[英]Python pandas data frame: how to perform operations on two columns with the same name
Say you have a data frame like the one which follows (notice that some columns have the same name): 假设您有一个如下的数据框(请注意,有些列具有相同的名称):
import numpy as np
import pandas as pd
df = pd.DataFrame(np.random.rand(4,5), columns = list('abcab'))

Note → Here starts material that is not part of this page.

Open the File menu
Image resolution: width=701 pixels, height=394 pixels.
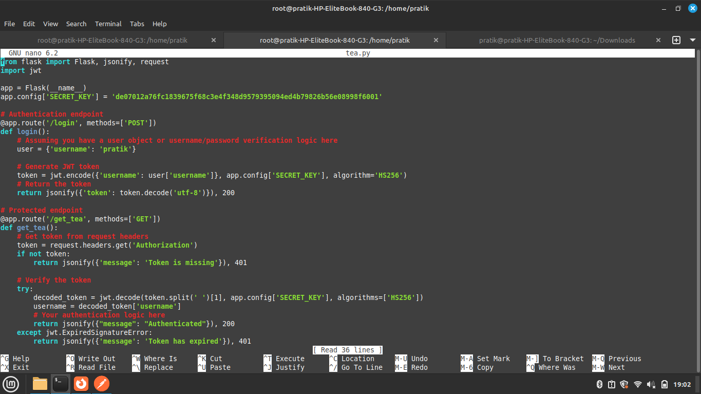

The issue is if you want to perform some operations on the two columns 'a', how do you do this since they have the same name? 问题是如果你想对两个列'a'执行一些操作,你怎么做,因为它们具有相同的名称? I tried to use the replace() and rename() method to rename one of the two columns and then perform some operations but I didn't manage to do this on only one column.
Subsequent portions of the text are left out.